= DOCUMENT SEGMENT =

New cancer cases expected to grow from 14 million a year in
2012 to 25 million, with biggest burden in low- and middle-income countries.
Cancer cases worldwide are
predicted to increase by 70% over the next two decades, from 14 million in 2012 to 25 million new cases a year, according to the World Health Organization.
The latest World Cancer Report says it is
implausible to think we can treat our way out of the disease and that the focus
must now be on preventing new cases. Even the richest countries will struggle
to cope with the spiraling costs of treatment and care for patients, and the
lower income countries, where numbers are expected to be highest, are
ill-equipped for the burden to come.
The incidence of cancer globally has increased in
just four years from 12.7 million in 2008 to 14.1 million new cases in 2012, when there were
8.2 million deaths. Over the next 20 years, it is expected to hit 25 million a year – a 70%
increase.

= WORK TASK 1 =
According to the article on rising global cancer cases, how many cancer deaths were there in 2012?
= WORK TASK 2 =
Carry on the article about the projected rise in worldwide cancer cases from its last sentence.

Collection entries:

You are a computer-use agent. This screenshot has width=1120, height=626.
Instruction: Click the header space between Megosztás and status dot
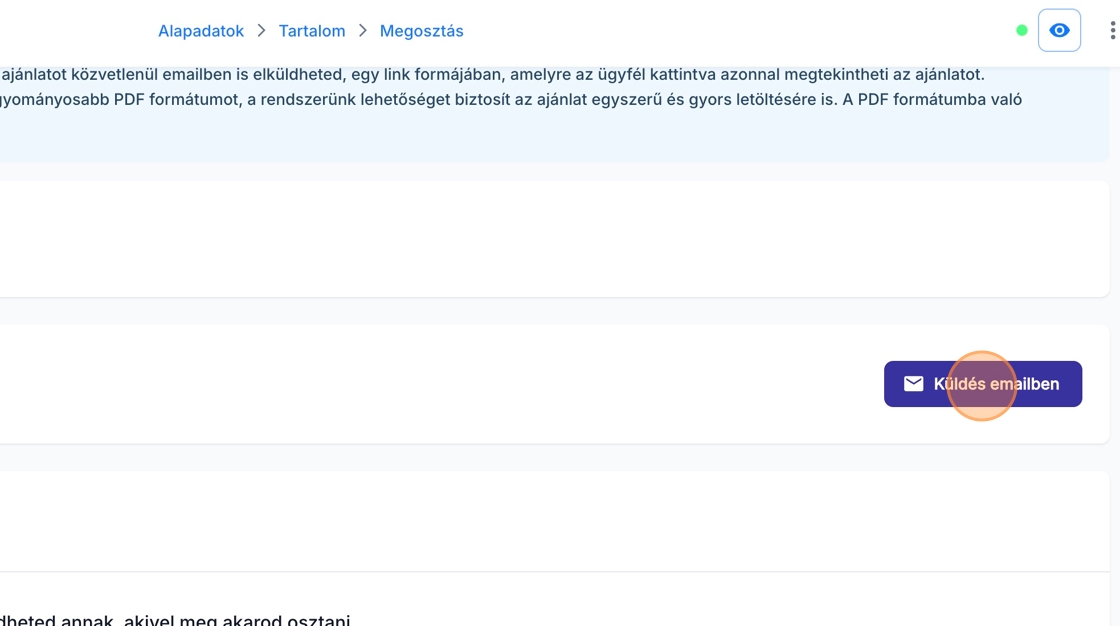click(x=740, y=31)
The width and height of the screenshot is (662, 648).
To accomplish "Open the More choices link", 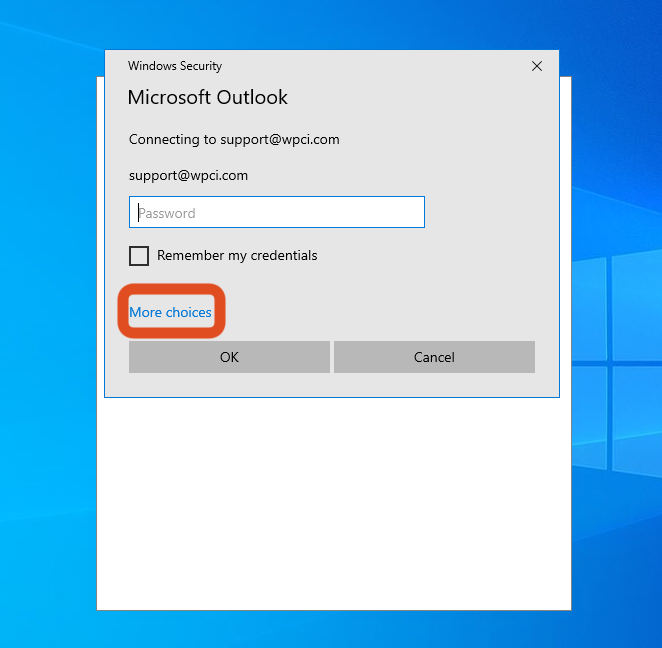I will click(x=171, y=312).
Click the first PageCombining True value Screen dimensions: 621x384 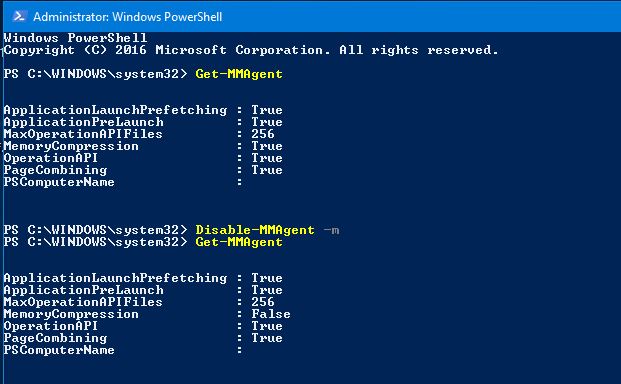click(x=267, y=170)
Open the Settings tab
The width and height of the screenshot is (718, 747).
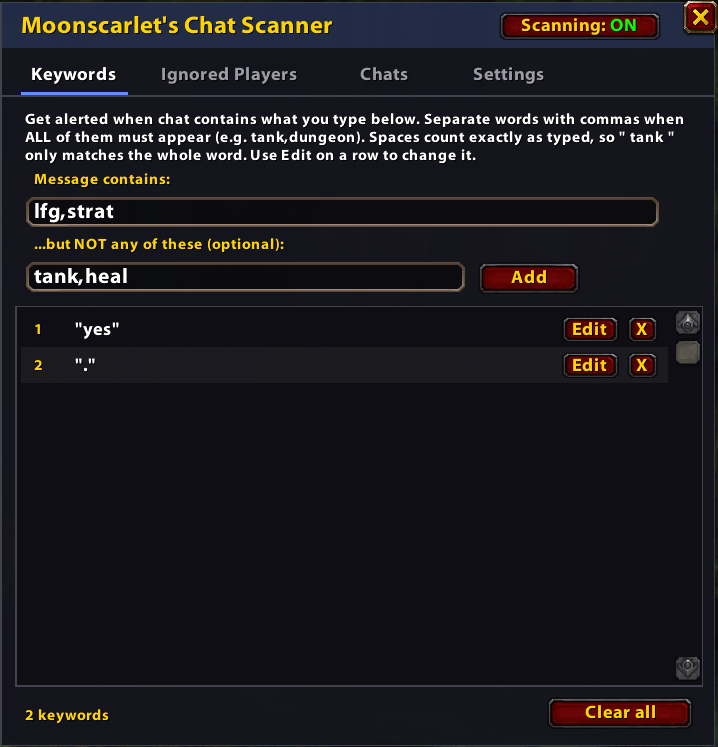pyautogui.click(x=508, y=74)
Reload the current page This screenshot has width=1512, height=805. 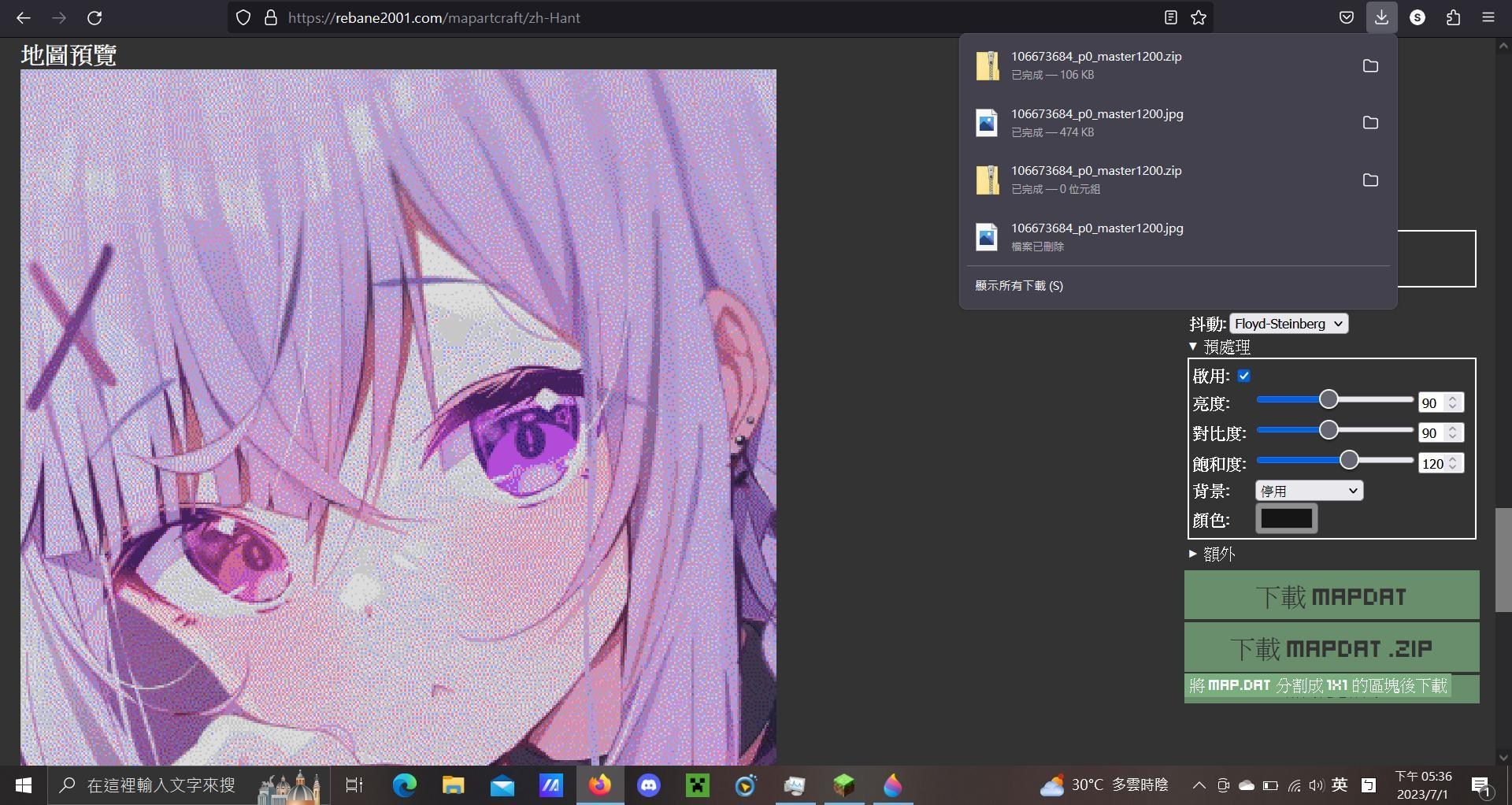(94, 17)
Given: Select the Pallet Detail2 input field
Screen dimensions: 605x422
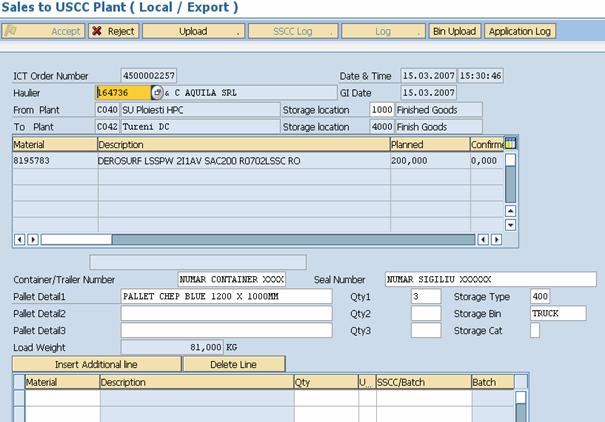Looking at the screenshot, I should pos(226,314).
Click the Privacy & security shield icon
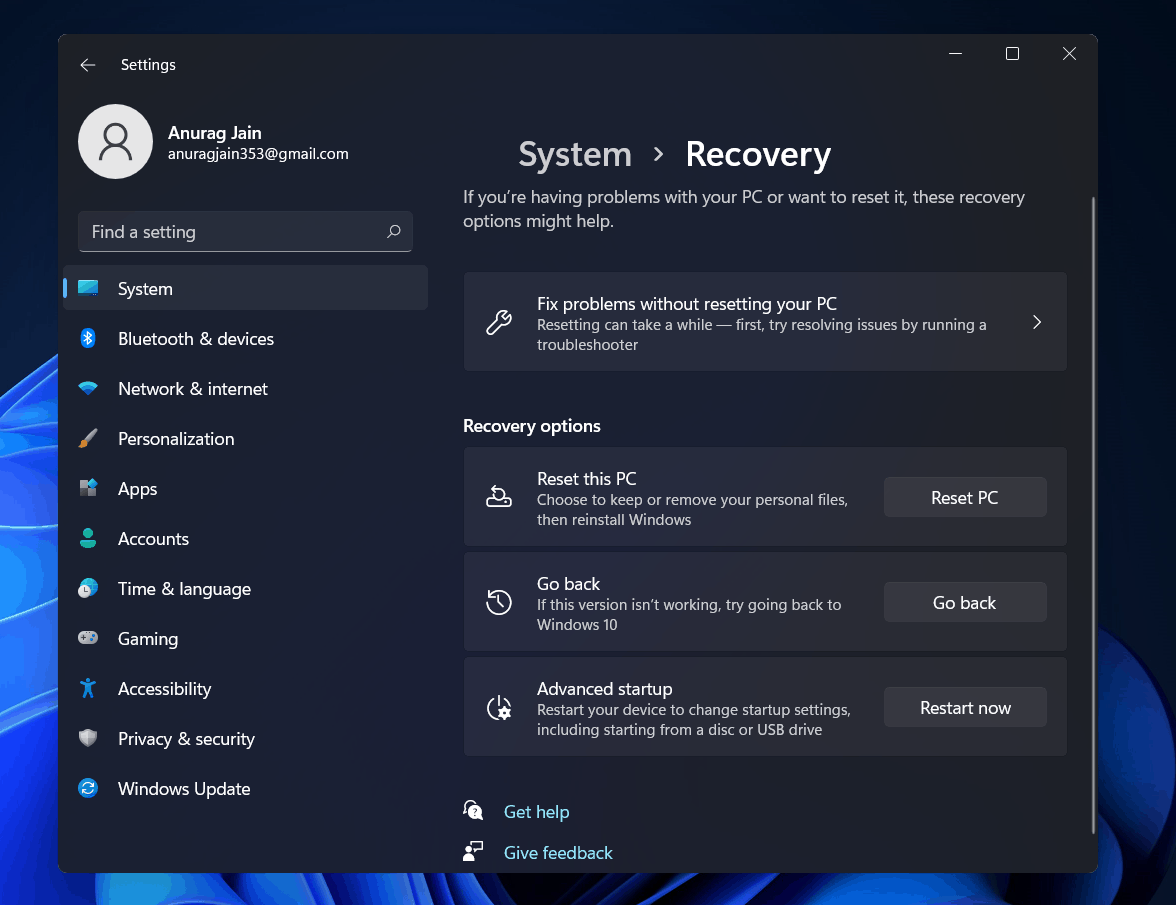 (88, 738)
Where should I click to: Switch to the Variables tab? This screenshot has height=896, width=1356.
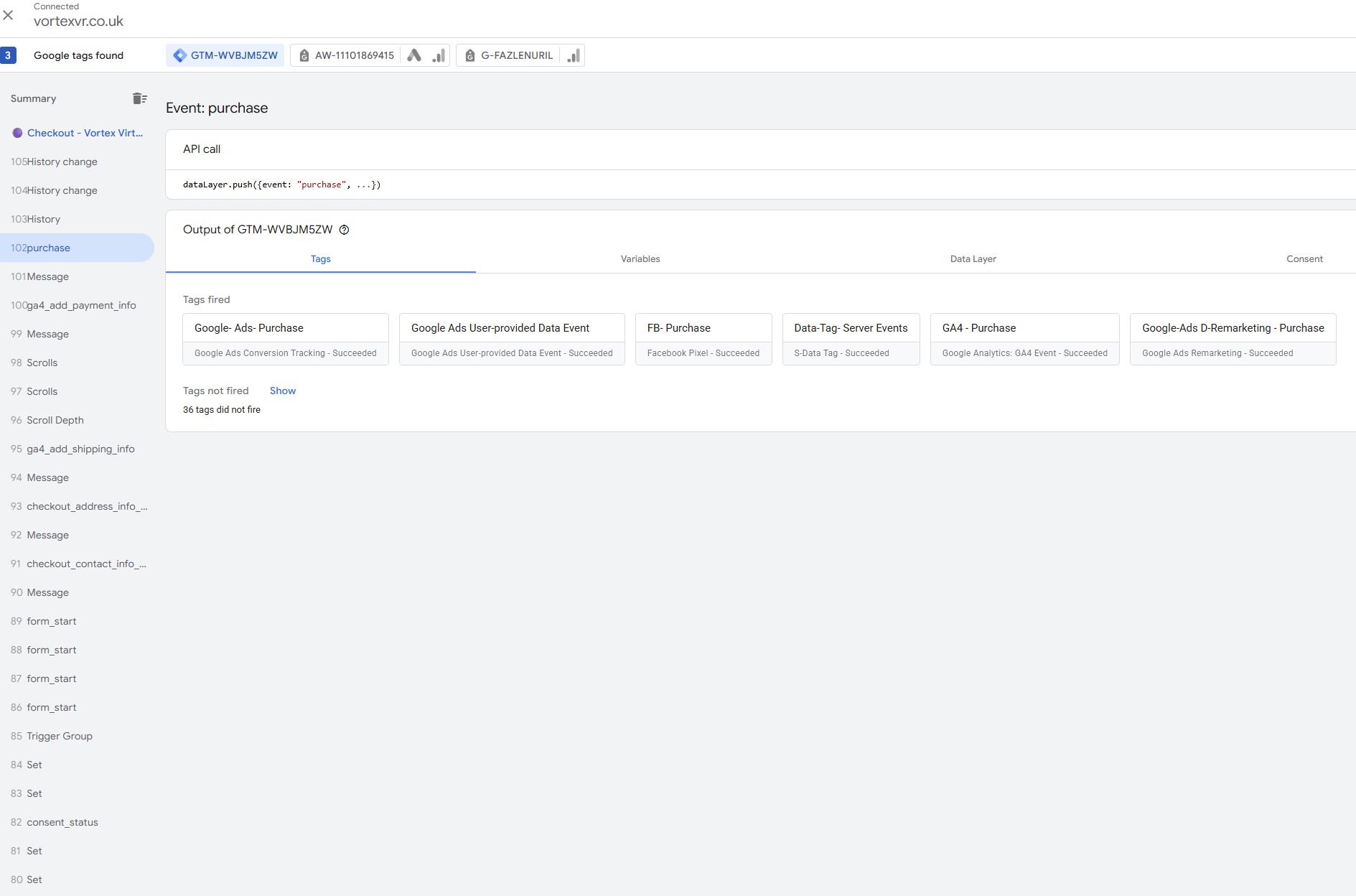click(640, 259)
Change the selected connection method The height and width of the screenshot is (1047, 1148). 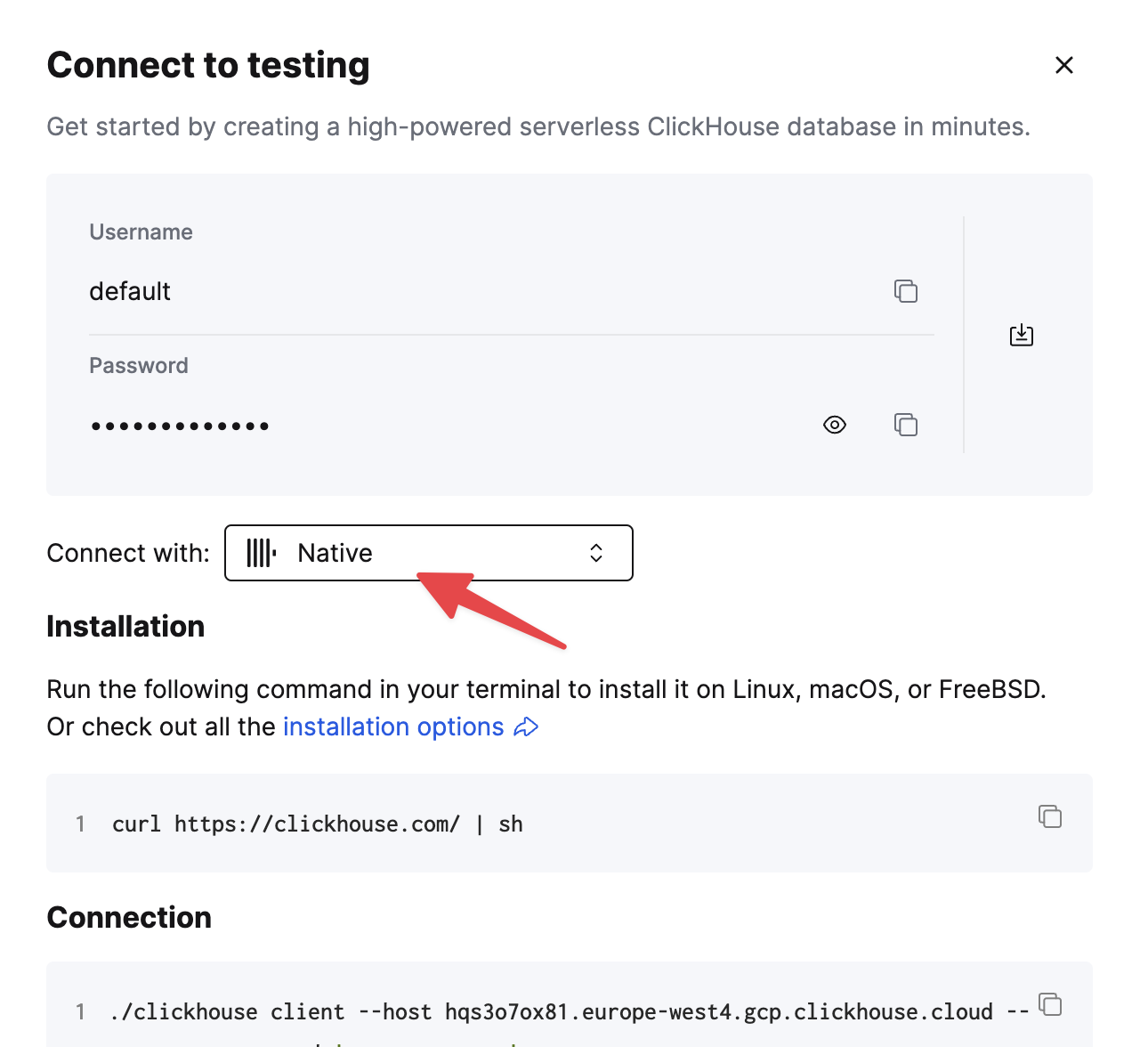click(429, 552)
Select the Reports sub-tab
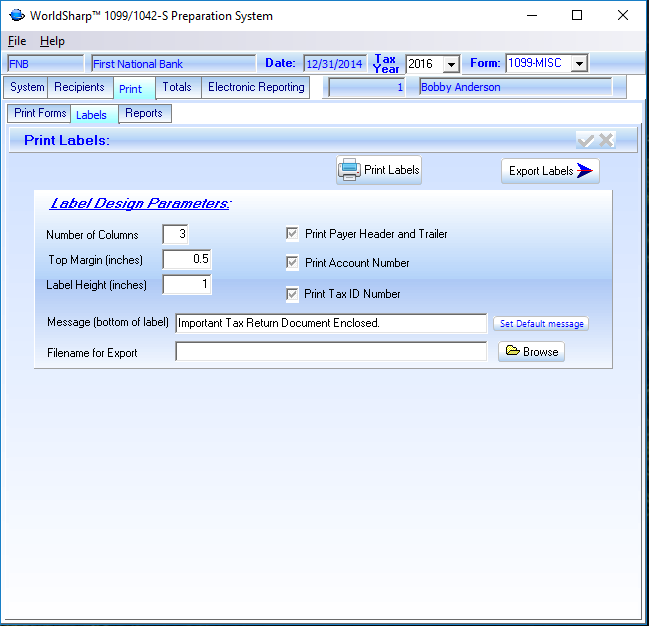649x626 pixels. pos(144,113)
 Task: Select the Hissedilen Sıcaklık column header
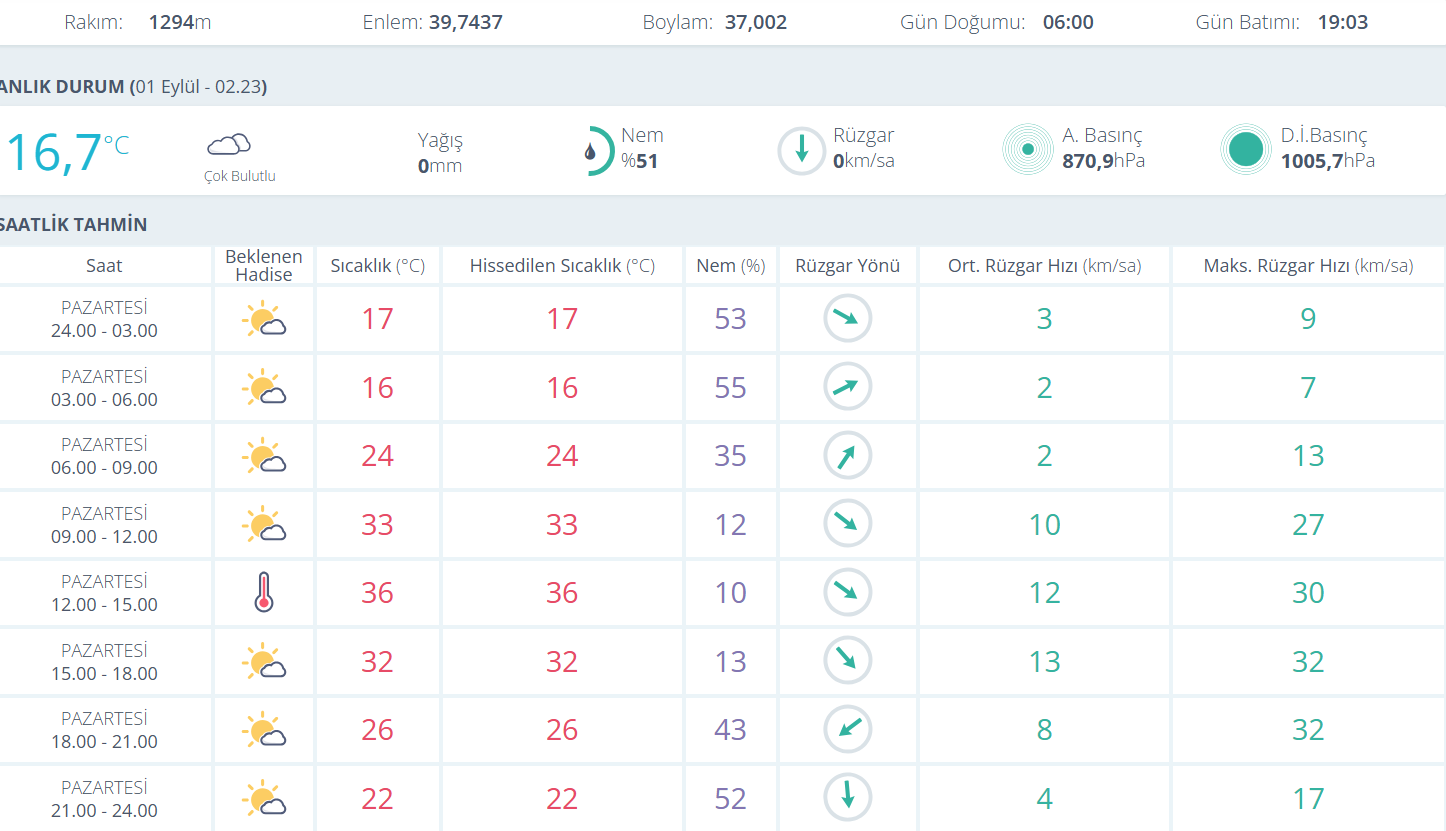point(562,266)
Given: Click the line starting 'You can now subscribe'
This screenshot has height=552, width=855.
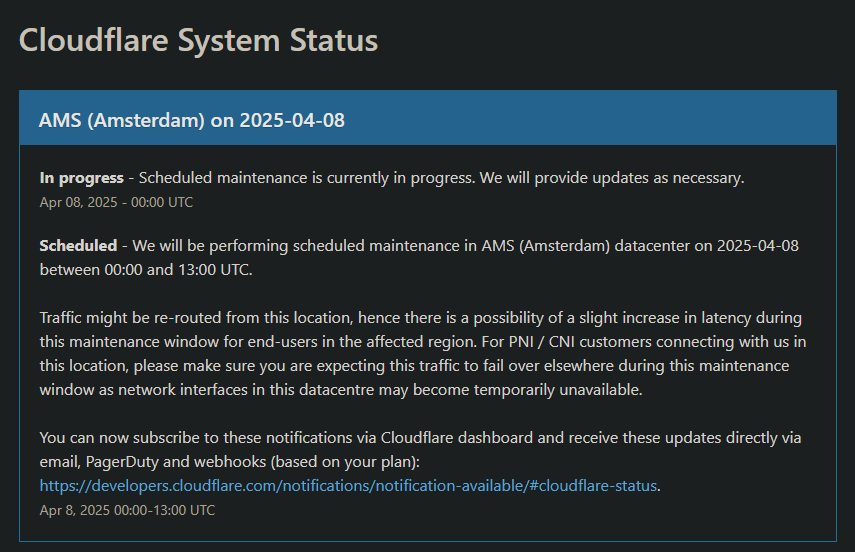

= WRITTEN REPLY 1 =
8.2 million

= WRITTEN REPLY 2 =
The biggest burden will be in low- and middle-income
countries. They are hit by two types of cancers – those triggered by
infections, such as cervical cancers, which are still very prevalent in poorer
countries that don't have screening, let alone the HPV vaccine, and
increasingly cancers associated with more affluent lifestyles "with
increasing use of tobacco, consumption of alcohol and highly processed foods
and lack of physical activity", writes the World Health Organisation
director general, Margaret Chan, in an introduction to the report.
Lung cancer is the most commonly diagnosed among men
(16.7% of cases) and the biggest killer (23.6% of deaths). Breast cancer is the
most common diagnosis in women (25.2%) and caused 14.7% of deaths, which is a
drop and only just exceeds lung cancer deaths in women (13.8%).
Bowel, prostate
and stomach cancer are the other most common diagnoses.
"Despite exciting advances, the report shows
that we cannot treat our way out if the cancer problem," said Dr.
Christopher Wild, director if the International Agency for Research on Cancer
and joint author of the report.
"More commitment to prevention and early
detection is desperately needed in order to complement improved treatments and
address the alarming rise in cancer burden globally."